March 28, 2011 at 3:53 pm
Comments posted to this topic are about the item Stairway to SQL Server Indexes: Step 9, Reading Query Plans
October 5, 2011 at 4:52 am
In the 'Viewing Parallel Streams' section you claim that both 'streams' are read in parallel. A hash join is a partially-blocking iterator: it consumes all rows from the build input to create the hash table, and then probes for matching rows one at a time from the probe input. This is clearly documented in Books Online - see Understanding Hash Joins.
November 4, 2011 at 12:38 am
Greetings,
As I have just read this part of articles. A question arise in my mind 😀 about figure 5. As my I understanding after reading untill part 9 is:
with query below
SELECT C.LastName, C.FirstName, C.MiddleName, C.Title, H.SalesOrderID, H.OrderDate
FROM Person.Contact C
JOIN Sales.SalesOrderHeader H ON H.ContactID = C.ContactID
WHERE Suffix is null
ORDER BY Title
I think the query plan should be still like figure 4 (not changing). This is because index IX_ContactID which added later does not give more advantage (lack field SalesOrderID to show for final output). How come with new index IX_ContactID and Clustered Index of table Contact, we can produce field SalesOrderID for final result?

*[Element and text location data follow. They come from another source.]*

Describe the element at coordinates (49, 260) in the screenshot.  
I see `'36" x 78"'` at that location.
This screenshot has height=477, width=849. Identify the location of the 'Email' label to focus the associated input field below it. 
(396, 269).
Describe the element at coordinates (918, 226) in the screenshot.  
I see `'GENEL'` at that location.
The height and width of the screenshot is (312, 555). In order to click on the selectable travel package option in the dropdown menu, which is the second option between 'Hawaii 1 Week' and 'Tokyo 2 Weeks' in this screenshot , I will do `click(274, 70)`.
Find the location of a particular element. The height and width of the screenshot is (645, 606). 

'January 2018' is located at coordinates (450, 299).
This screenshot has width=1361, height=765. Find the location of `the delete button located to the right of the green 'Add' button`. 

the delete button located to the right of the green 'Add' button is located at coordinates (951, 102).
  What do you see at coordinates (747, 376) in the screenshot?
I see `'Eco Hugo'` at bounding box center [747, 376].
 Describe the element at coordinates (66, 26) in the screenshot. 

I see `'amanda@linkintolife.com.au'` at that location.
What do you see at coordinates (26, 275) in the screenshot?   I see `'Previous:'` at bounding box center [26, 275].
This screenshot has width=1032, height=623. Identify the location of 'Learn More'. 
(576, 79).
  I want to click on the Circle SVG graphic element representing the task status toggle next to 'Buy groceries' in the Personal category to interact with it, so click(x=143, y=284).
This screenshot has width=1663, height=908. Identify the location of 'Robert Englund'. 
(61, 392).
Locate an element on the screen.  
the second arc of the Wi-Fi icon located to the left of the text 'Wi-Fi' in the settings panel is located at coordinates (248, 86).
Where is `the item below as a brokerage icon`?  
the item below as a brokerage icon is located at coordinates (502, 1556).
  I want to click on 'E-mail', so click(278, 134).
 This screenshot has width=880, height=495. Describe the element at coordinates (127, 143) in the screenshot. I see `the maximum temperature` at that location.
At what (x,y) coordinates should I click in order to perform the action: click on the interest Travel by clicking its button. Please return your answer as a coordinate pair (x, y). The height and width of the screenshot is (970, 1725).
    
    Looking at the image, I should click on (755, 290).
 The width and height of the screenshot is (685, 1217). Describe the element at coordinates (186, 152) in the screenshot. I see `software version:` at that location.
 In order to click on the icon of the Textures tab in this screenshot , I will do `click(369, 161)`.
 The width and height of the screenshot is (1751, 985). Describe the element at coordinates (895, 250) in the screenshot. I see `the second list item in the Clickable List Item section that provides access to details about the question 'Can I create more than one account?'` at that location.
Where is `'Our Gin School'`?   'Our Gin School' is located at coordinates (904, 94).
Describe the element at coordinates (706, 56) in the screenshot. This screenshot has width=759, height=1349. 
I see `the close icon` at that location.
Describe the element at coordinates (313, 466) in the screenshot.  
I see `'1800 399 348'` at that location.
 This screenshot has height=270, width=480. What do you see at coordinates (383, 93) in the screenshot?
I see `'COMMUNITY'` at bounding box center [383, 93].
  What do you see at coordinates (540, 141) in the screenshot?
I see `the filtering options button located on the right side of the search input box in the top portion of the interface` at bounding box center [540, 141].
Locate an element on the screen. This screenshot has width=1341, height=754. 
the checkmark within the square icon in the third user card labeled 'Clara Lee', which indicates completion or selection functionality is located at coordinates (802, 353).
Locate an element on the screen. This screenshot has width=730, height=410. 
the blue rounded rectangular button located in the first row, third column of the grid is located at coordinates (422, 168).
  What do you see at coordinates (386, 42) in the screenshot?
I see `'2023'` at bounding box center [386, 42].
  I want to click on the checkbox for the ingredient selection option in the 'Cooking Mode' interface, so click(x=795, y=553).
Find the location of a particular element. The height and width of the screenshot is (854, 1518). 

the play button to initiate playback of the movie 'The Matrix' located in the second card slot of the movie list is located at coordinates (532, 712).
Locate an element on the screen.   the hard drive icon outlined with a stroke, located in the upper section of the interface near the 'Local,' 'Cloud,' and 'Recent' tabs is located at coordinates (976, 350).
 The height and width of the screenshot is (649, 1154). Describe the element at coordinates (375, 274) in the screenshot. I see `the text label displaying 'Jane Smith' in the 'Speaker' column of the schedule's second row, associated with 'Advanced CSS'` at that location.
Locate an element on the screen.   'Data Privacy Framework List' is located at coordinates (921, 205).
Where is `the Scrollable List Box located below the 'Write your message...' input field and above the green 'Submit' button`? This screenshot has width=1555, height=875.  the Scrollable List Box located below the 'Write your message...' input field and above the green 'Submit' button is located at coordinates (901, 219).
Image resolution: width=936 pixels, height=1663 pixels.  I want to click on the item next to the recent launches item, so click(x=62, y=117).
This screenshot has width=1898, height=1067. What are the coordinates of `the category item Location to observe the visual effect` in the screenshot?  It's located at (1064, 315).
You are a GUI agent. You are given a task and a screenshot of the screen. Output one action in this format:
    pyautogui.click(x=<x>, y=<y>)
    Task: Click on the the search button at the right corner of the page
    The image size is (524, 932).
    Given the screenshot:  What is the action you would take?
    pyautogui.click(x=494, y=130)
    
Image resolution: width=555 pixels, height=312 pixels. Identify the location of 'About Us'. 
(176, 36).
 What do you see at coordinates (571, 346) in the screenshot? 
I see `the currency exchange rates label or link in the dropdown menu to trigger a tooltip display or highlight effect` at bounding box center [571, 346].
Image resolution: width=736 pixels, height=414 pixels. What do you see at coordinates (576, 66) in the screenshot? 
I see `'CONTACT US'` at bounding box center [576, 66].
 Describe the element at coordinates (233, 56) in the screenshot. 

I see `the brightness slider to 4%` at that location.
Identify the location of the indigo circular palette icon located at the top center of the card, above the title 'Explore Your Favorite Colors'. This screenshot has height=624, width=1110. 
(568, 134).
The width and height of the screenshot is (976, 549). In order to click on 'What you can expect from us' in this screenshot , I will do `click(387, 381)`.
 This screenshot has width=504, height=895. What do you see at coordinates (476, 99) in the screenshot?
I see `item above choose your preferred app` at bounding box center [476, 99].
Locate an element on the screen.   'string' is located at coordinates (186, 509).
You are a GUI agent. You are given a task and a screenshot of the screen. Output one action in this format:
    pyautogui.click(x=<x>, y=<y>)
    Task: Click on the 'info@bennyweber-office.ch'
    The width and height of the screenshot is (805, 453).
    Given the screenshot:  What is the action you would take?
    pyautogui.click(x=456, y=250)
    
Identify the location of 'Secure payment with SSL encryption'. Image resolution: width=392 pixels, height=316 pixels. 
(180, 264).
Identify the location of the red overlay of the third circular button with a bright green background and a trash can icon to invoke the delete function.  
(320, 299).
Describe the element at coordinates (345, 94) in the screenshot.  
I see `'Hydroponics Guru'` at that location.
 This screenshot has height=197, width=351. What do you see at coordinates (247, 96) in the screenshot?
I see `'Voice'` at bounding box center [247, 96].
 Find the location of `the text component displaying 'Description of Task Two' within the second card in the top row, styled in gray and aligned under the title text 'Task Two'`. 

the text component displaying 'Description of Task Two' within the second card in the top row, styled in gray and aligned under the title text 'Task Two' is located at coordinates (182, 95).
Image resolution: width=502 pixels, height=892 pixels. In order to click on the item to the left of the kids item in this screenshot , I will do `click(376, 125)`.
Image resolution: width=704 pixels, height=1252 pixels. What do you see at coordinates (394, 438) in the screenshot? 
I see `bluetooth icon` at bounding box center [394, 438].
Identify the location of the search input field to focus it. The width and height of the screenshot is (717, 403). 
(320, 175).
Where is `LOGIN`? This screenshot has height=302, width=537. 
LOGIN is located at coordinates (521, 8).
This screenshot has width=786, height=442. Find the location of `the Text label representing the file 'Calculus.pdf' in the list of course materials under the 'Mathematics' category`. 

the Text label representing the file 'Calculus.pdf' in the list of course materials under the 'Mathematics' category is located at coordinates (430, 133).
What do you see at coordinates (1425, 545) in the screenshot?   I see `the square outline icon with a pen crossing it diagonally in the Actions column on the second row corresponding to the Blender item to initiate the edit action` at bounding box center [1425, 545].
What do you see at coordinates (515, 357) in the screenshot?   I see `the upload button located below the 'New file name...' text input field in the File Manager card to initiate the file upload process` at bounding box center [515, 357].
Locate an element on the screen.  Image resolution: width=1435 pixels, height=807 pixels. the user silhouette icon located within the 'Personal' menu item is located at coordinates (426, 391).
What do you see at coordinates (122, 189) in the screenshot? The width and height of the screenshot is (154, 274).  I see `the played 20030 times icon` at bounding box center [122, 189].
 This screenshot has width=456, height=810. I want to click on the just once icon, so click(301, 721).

Please give me enlightenment here :-).
April 23, 2015 at 4:14 am
I think the index has all it needs, including SalesOrderID column, because this column is in the bookmark of the index.
Bookmarks of non-clustered indexes are values of clustered index if the table is clustered index.
You can check that easy - just replace it in SELECT statement with any other column of SalesOrderHeader table. It will be again parallized.
July 1, 2015 at 7:35 am
Can you please tell me how did you find looking at execution plan 'Contact' rows are problem?
"The new plan also shows us that the increased number of Contact rows has caused the Match and Sort operations to become the critical path for this query."